Tell me about us about your biggest accomplishment to date!

Being elected as the vice president of external affairs for the Mount Allison Students’ Union. It was the first time I was elected for a position with such a demanding mandate.

Can you describe a typical day, detailing everything you do from when you first get up to when you head back to bed?

As a student leader and a full-time student, I spend the majority of my afternoon working on my New Brunswick Student Alliance priorities for the year (sexual violence, international students and intersectionality), my Canadian Alliance of Student Associations priorities (equity, diversity and inclusion) and planning events for off-campus students. I also spend a couple hours a day on board conference calls or in committee meetings for the Sexual Harassment and Assault Response and Education Service (SHARE) Peer Educator Group and Student Administrative Council. In the evenings, I volunteer as an athletic trainer for the Mounties Football team.

What’s the worst advice you’ve ever gotten in relation to following your dreams?

“You can’t do it all.” I think it’s important to keep trying new things and not to limit yourself, especially at such a young age!

Who is your favourite person to follow on social media? What do you love about them?

Sophia Bush—she has been my idol since I started watching One Tree Hill. Since then, she has become such an influential activist. She shows women that we can accomplish anything we put our minds to and constantly fights for equality.

When you enter the workforce in your chosen field, do you expect to be paid equally to male counterparts with similar education and experience? Why or why not?

Without a doubt. I hope that by the time I am working in my field, everyone—no matter their age, gender, race or identity—is paid fairly.

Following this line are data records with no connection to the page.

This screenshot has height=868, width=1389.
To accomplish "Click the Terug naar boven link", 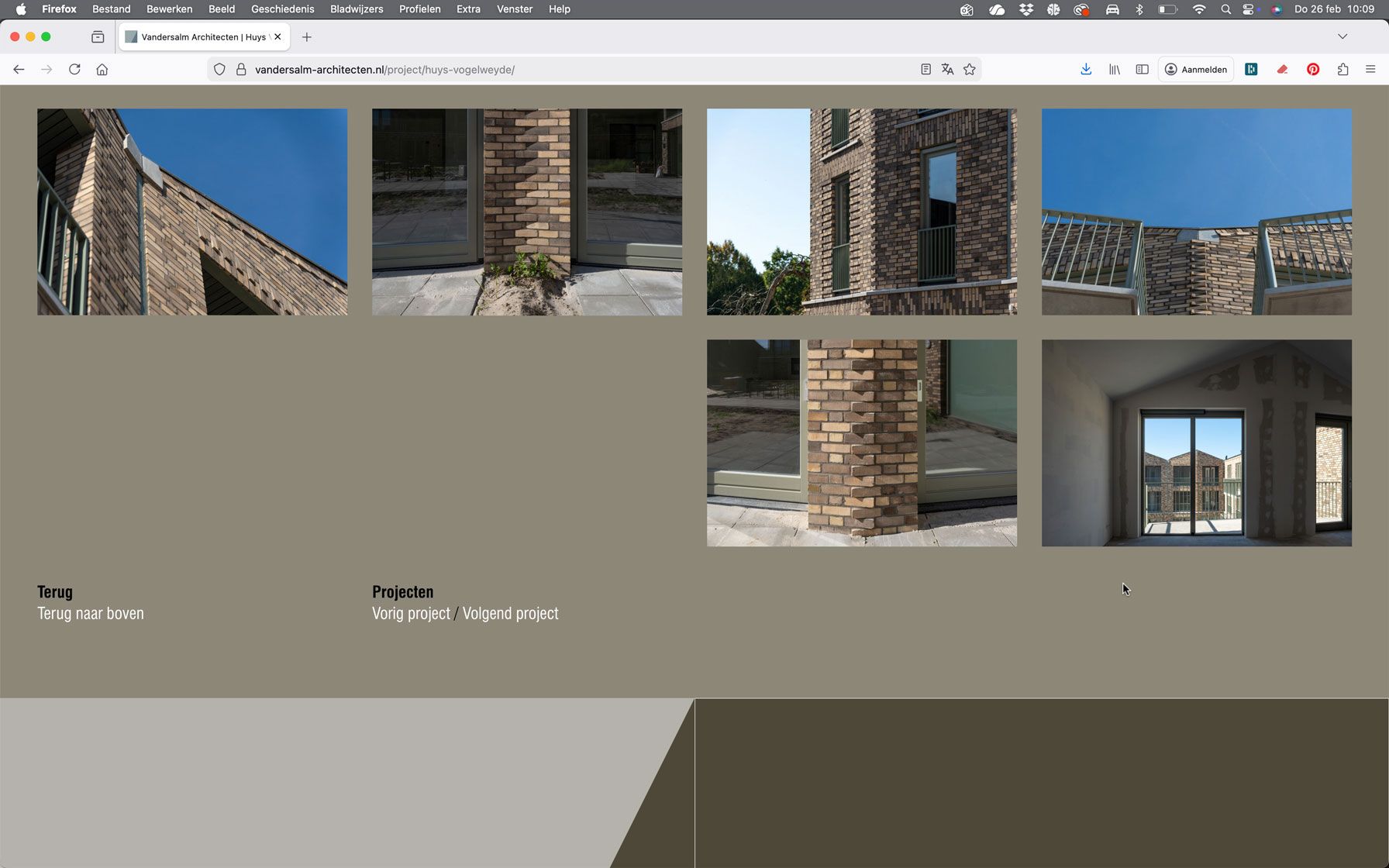I will point(91,614).
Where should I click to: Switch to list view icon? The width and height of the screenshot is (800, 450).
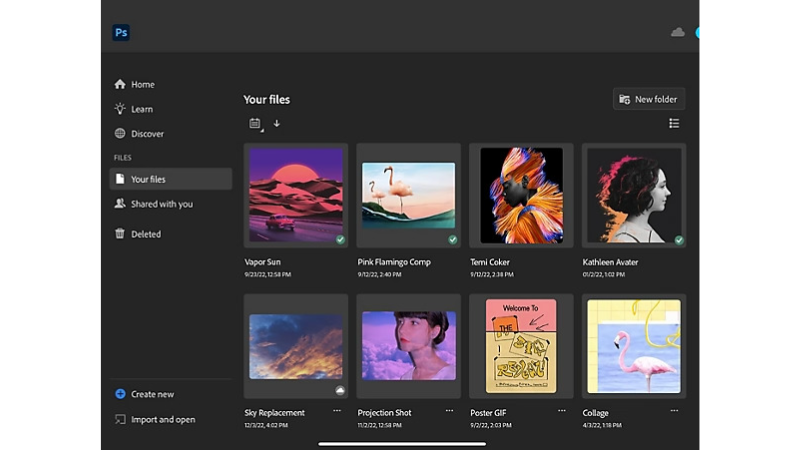[674, 123]
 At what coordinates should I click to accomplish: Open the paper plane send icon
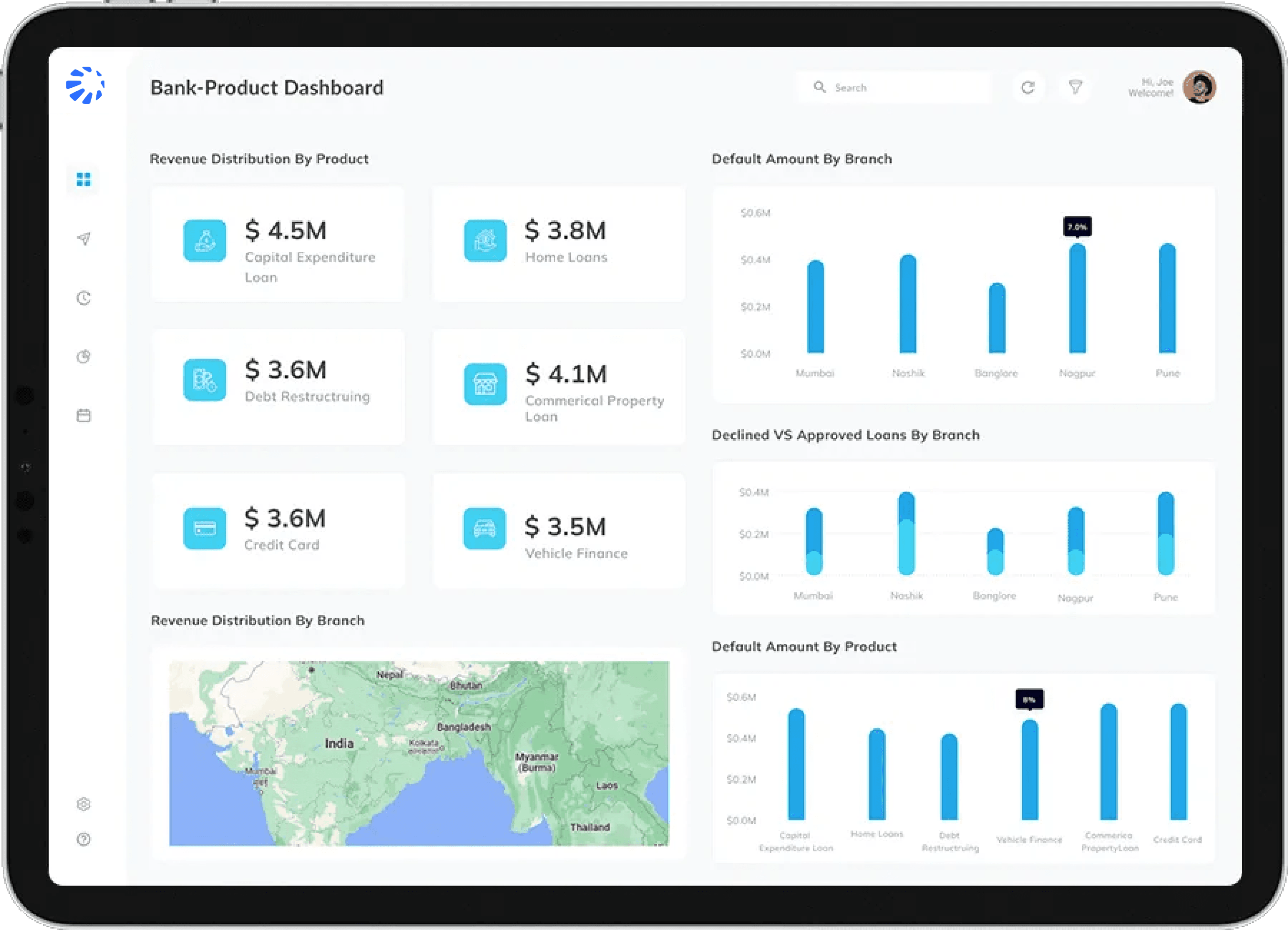point(83,238)
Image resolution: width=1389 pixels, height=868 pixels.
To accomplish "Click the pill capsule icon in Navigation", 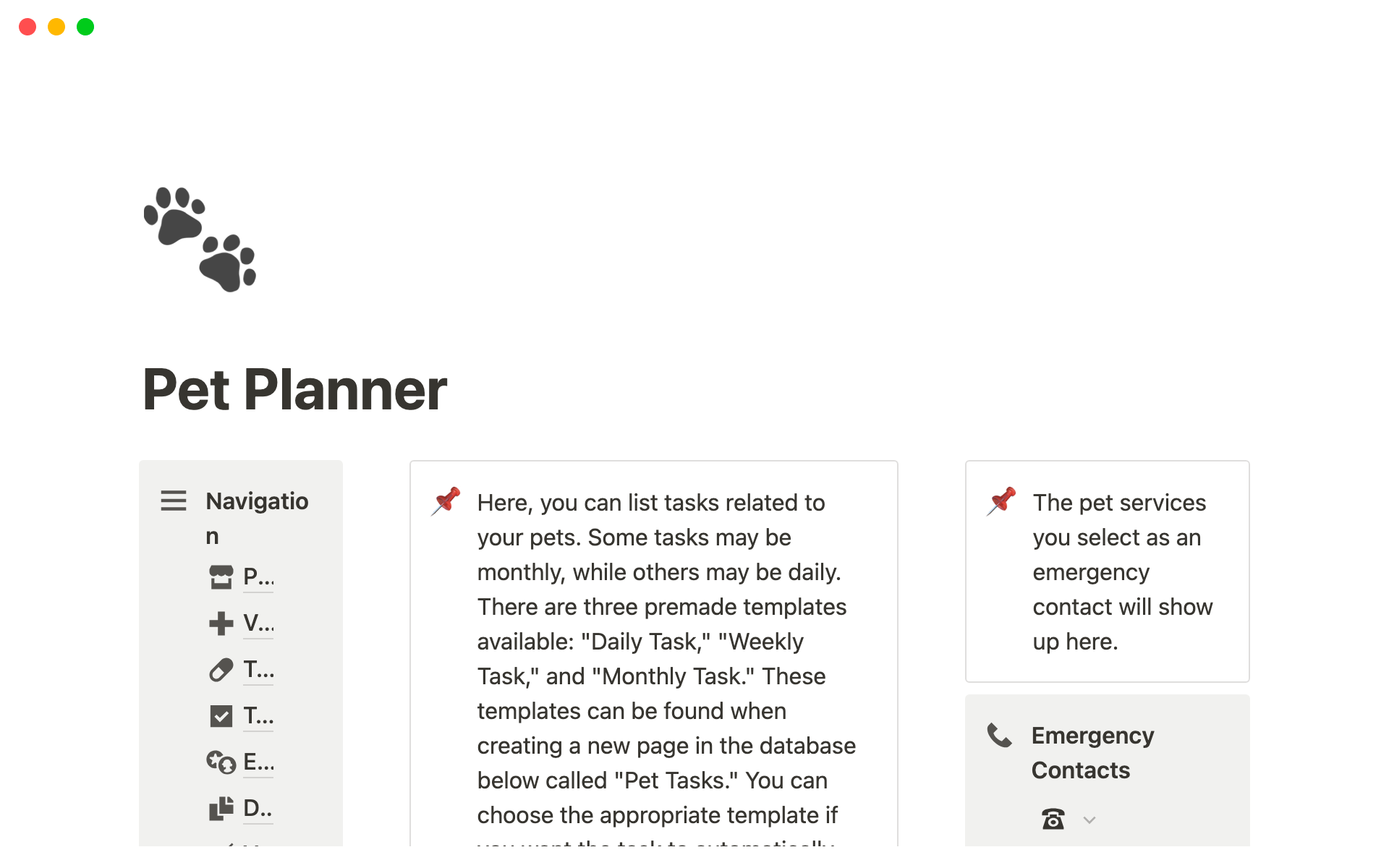I will 221,670.
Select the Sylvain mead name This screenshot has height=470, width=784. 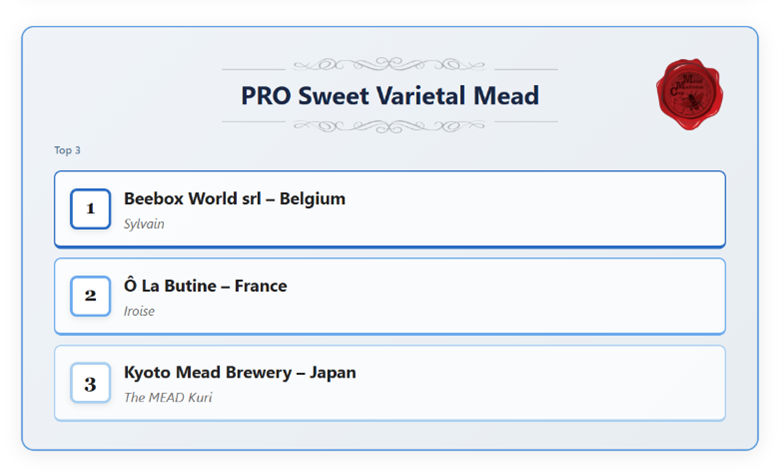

What’s the number one biggest issue facing young women your age in Canada right now? How can this be fixed/eliminated?

Sexual violence. As it stands, rape culture is the predominant culture on campuses around Canada. Through my work as the SHARE intern last year and my current work with the Canadian Alliance of Student Associations and the New Brunswick Student Alliance, there are things that need to be done on the provincial and federal level to fix this issue. Education is key when it comes to prevention—this needs to start as soon as teachers begin talking about sex ed and consent needs to be at the centre of these discussions. On top of education, improved support services, standalone policies, specialized reporting processes and awareness campaigns are just a few of the major things that need to be done.

What’s your best piece of advice for other young women who want to make a difference in the world?

Don’t be afraid to stand up for what you believe in, even if you are standing alone in a room full of white men.